After your exploration, be prepared to report your findings to the other team(s) and take their questions.
Group 3 - Bookworm
Tips
- Any browser should work fine.
- Your exploration will begin here. If this doesn't render, open https://bookworm.htrc.illinois.edu/develop/, clear filtering, replace the two terms with "consumption" and "tuberculosis", and run the search.

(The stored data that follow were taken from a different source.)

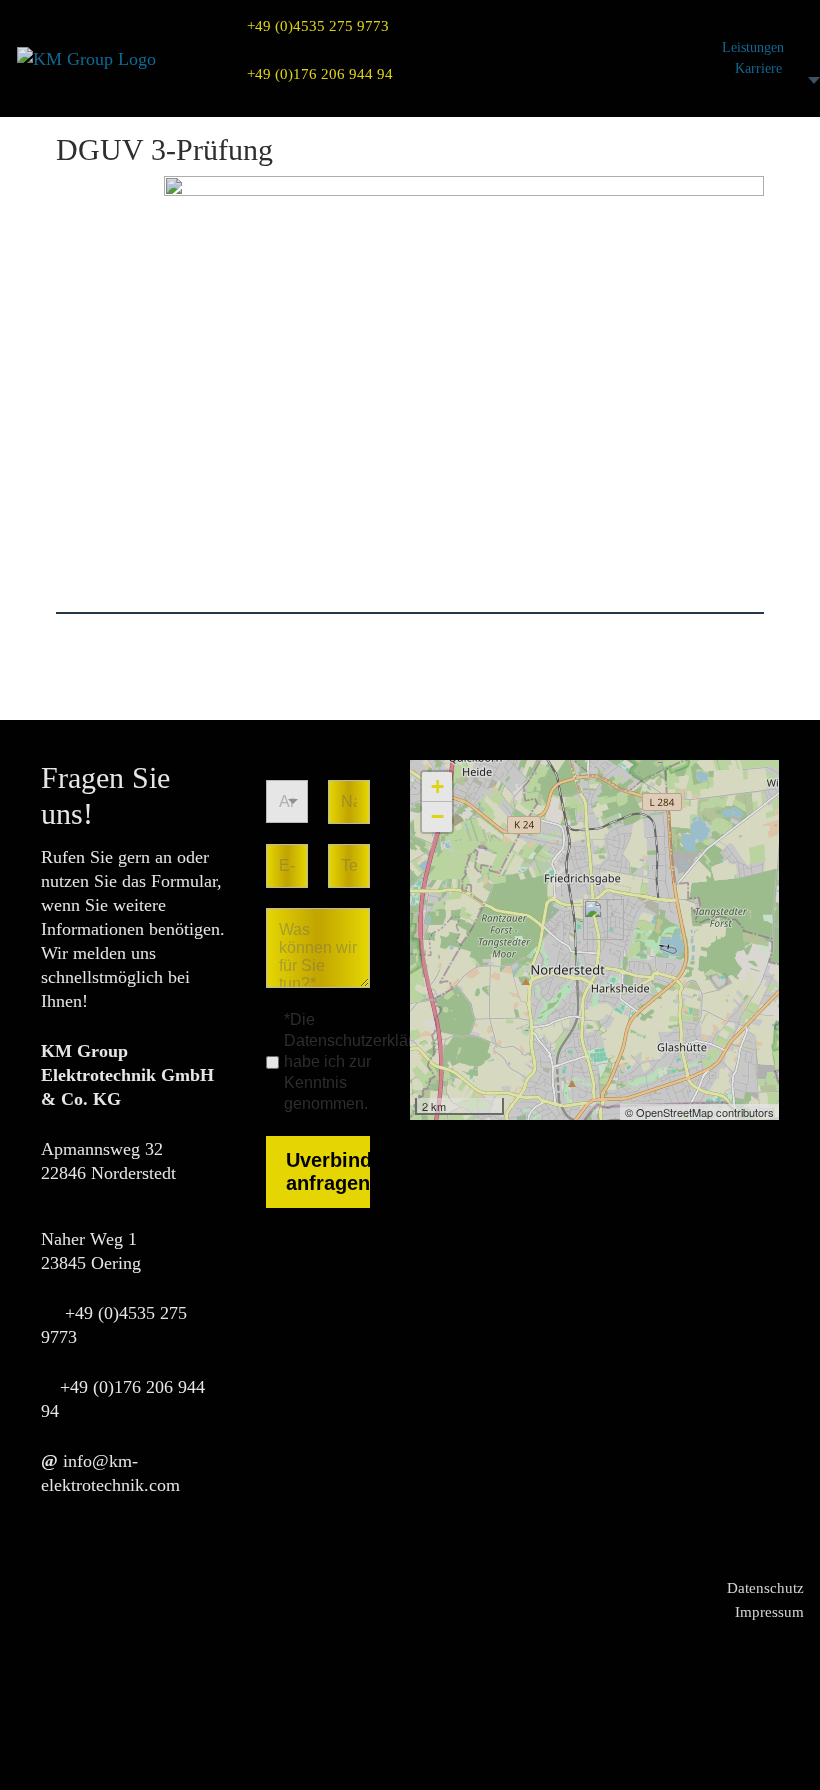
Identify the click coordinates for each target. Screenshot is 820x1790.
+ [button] (437, 786)
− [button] (437, 816)
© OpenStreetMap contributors (699, 1112)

- Discussion of the use of the tool is at https://wiki.htrc.illinois.edu/pages/viewpage.action?pageId=26705922 (See the bottom of the page under the heading "Using HT+BW)
- (Extremely short) description of underlying data is here, and greater documentation here.
- Choose roles of recorder and presenter
As a group explore and discuss
- Spend some time exploring the notes about the underlying data. What kind of text data is this?
- Is the text clean? Indexed? Filtered? Structured? Anything else interesting you note about the data?
- Explore the functions of the tool. Attempt to make claims about the intellectual content of the text based on the tool and its visualizations. (Feel free to reach a little; definitely refine and make the input better.)
- Add other communicable diseases of interest.
- Try comparing Malaria as found in publications of the United States or the United Kingdom. Where does the data to facet in this way come from?
- Conjecture as to what Class, Subclass and Narrow class mean. Where would this faceting data come from?
- Click on a spot on one of the plotted curves (and wait, rendering can take a little time). What is this data in the drop down? Explore it - how might it be useful?
- Operate the date sliders. What happens to the representation of the data when you zero in on certain years? How does that affect the narrative you would tell about the trend of the frequency of a word?
What sorts of supplemental data would be helpful in making sense of these visualizations?
- Play around - try other searches and customizations, observe and evaluate their effects.
- Consider the value of the tool
- What can you manage to do? What is this tool good for?
- What sorts of things did you want to do, but could not?
- What can you infer from the interface about the text? What is still opaque?
After your exploration, be prepared to report your findings to the other team(s) and take their questions.
Bringing it back together
- What sort of conclusions/suspicions can we draw from canned tools in general?
- In what types or phases of projects would these tools be useful?
- In what types or phases of projects would we need more control over analysis?